## YOUR ASSIGNMENT
In the listing below, find the line that contains "You are a computer-use" and the line that contains "Instruction: Go to 个人中心 user icon". Quote both and every line between them, exactly, and nothing more.

## MATERIAL PROVIDED
>>>>>
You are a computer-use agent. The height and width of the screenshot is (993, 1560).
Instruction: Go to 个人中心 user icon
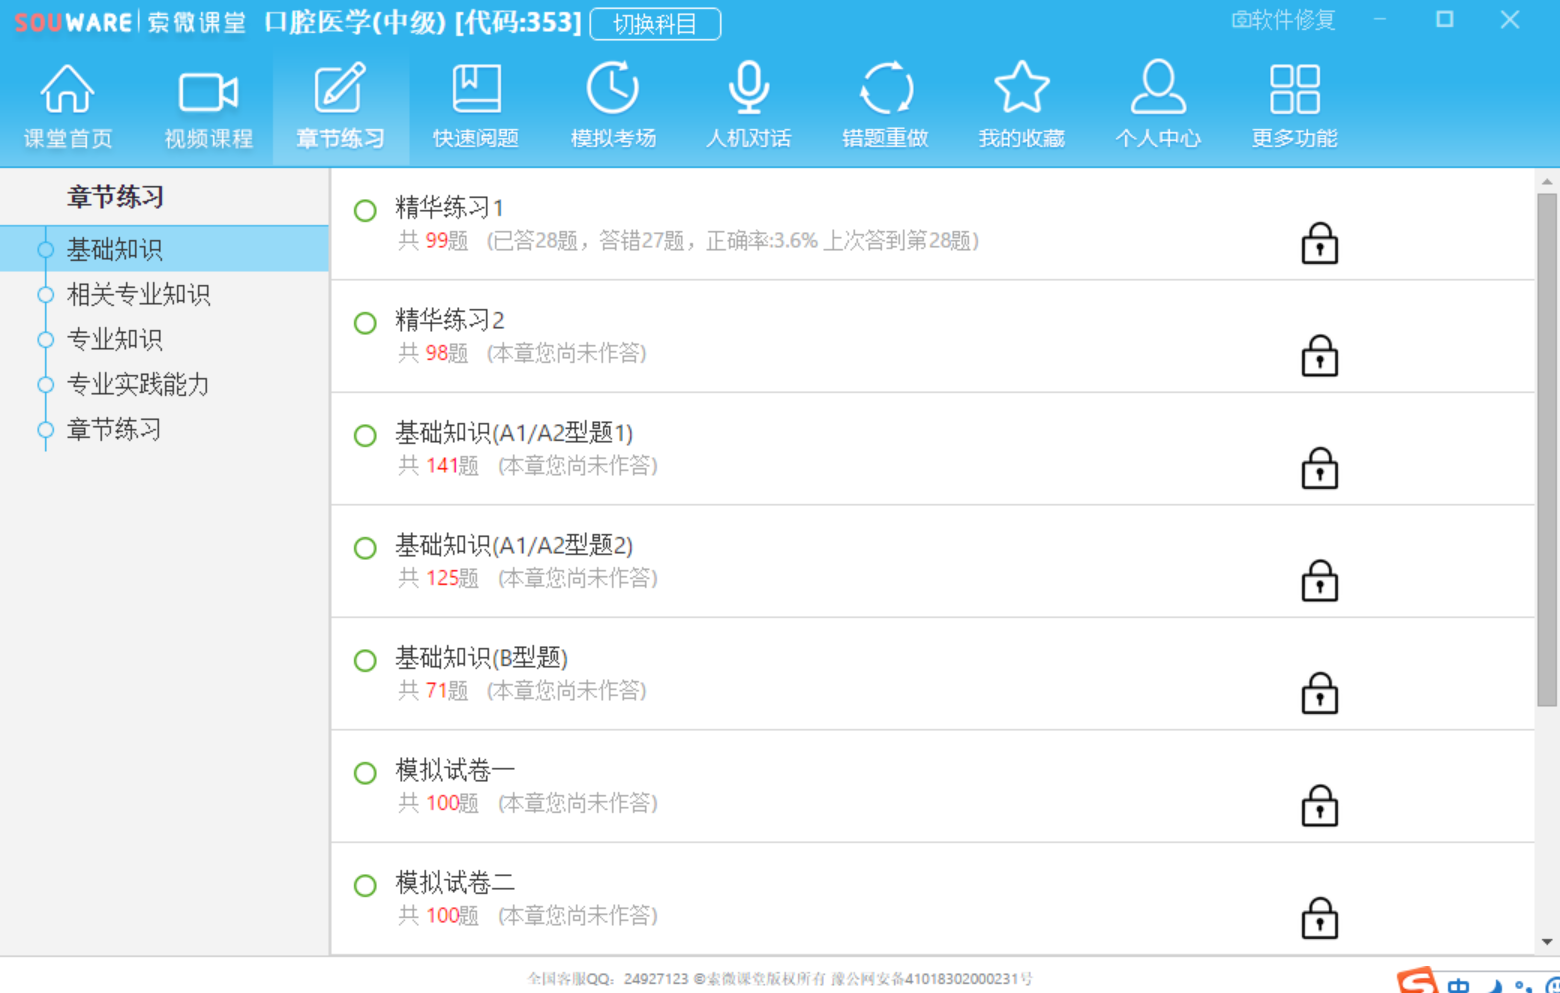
<<<<<
>>>>>
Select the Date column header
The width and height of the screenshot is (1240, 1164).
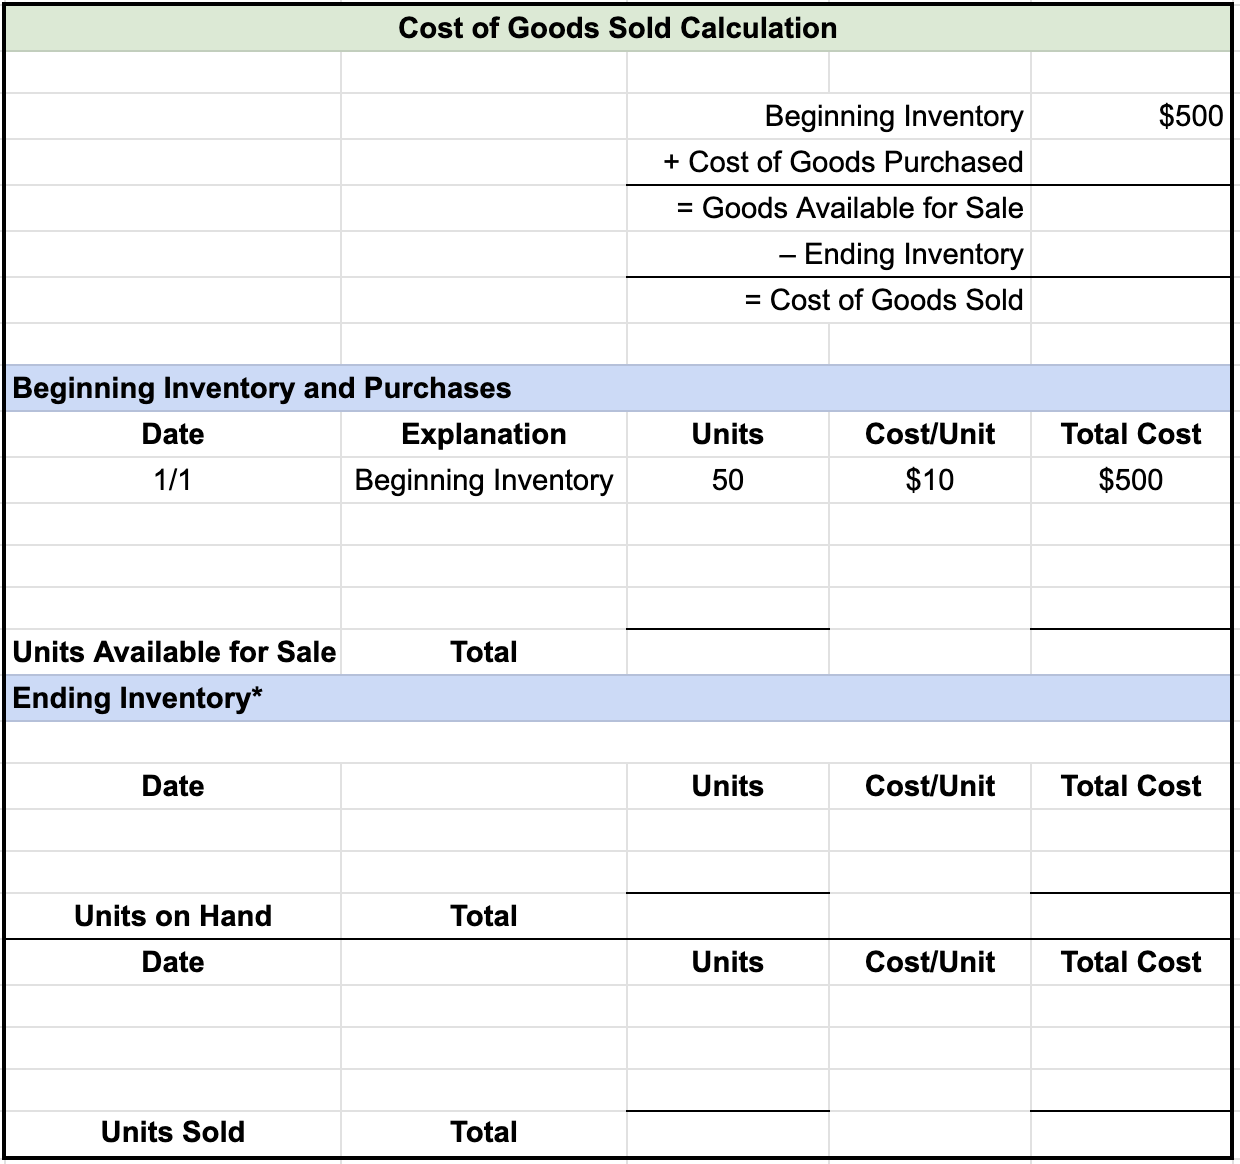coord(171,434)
<<<<<
## SOLUTION FOR THIS TASK
You are a computer-use agent. The height and width of the screenshot is (993, 1560).
Instruction: Go to 个人中心 user icon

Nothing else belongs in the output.